Yesterday, Lady Devotea and I were at an Easter Fair, and so were quite a lot of other people. If fact, we were meeting up with six of them.
As we all know, fairs are sometimes a place to get really excellent tea. Perhaps as often as 1% of the time.
As we also know, many coffee vendors are too stupid to care about tea drinkers, despite the fact that they could stock a few good teas and make a significantly higher per-cup profit. Sure, they make an almost identical profit selling bad tea in teab*gs, but of course, people are less inclined to buy it.
So at fairs, there are four options:
- Drink something else
- Drink nothing
- Take your own tea – made up
- Take your own tea – not made up
Some people might suggest that a fifth option is to just drink the bagged tea: REALLY? Do you think that? Is it REALLY an option? No it isn’t. You should be ashamed, take a good hard look at yourself, you’ve let yourself and everyone else down.
So, the first two options are self-explanatory, the third involves a flask and the fourth involves taking some tea and if, necessary, some form of infuser.
Many of my jacket pockets have steel infusers in sandwich bags in them, giving me the option of deploying the strainer and then bagging it up to save tea oozing down the inside of my jacket, which I think we can agree is not desirable. Those little T-sacs are another option. At a business breakfast or conference I often take a really aromatic tea such as Fleurs de Provence, as people notice the aroma, ask questions, and generally feel ashamed of themselves for not going down the same road.
Lately, my preference has been to take some Dreamer’s Balls, as they need nothing else but a cup of hot water and they work well at the sub-boiling temperatures you get from a coffee machine.
So, your only challenge is to get some hot water.
SIDEBAR: In Adelaide, your challenge is to get some hot water that does not taste like a piece of chalk that has been floating in a swimming pool, because we have an alarming confluence of water that tastes appalling and a populace with taste-buds that are inured to the taste.
I have found, over the years, that vendors of hot beverages will usually take one of four options. I’d like to highlight them along with my thoughts
You cannot have any hot water
-It may be that the vendor is short of water. It may be that they think you are running some sort of aqueous scam. OR, they may just be a total bastard. Usually the latter.
You can have hot water, free of charge
-This is the best one. If they are selling things other than beverages, I usually buy something. One good turn deserves another etc.
You can have hot water, and I will charge you $1 to cover the cup and my overheads
-I totally get this. It is entirely fair and reasonable. I know the costs of all of these things and I am happy to pay.
You have to pay full price for a teab*g, and I don’t care if you use it.
-WHAT? Of all the options, this is the one that gets my blood boiling. It’s just gouging the customer. But it happens.

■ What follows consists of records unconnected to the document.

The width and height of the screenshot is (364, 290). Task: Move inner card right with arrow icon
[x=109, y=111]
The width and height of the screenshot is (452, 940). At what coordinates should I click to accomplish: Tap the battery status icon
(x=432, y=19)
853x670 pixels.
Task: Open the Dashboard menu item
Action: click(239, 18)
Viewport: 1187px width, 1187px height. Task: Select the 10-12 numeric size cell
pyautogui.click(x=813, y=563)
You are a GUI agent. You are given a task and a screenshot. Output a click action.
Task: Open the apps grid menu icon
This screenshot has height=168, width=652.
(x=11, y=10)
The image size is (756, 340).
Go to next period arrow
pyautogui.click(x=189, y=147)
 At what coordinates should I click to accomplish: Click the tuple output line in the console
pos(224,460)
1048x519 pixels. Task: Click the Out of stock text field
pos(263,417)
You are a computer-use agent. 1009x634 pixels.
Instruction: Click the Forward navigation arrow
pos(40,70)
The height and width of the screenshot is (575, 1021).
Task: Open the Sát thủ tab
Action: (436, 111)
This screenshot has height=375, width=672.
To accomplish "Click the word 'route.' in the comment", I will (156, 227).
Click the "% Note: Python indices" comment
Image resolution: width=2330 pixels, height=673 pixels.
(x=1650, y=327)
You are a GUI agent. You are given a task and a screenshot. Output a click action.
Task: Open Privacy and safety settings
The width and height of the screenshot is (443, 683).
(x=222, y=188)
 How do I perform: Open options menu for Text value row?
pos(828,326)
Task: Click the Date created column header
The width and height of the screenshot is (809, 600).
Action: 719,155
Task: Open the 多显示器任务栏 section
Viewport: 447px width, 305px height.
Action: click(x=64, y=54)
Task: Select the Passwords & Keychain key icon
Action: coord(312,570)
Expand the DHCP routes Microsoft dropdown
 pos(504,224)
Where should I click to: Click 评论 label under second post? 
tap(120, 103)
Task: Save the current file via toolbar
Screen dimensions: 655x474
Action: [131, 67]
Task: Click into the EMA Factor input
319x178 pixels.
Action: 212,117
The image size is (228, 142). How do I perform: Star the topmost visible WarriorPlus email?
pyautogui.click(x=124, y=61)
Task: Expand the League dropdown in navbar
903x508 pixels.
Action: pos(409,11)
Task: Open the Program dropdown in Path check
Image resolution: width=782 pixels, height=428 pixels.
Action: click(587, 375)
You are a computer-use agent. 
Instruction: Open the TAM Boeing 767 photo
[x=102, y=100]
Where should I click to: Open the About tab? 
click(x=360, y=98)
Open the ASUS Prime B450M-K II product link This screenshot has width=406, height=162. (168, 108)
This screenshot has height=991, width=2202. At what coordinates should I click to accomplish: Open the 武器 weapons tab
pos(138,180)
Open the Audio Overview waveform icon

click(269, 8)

Yesterday, I was lucky enough to find a vendor who was in the ‘free of charge’ category. As it happens, I was with five people who drank coffee, so they did alright out of our group.
The water was filtered as well so that was a double bonus.
It was a good result and we had an excellent day.
Overall, though, I usually end up wishing I’d remembered the flask. Some of the best cups of tea I’ve ever had had been when the right confluence of setting, imbibing companions and location happen when you have a flask in your hand.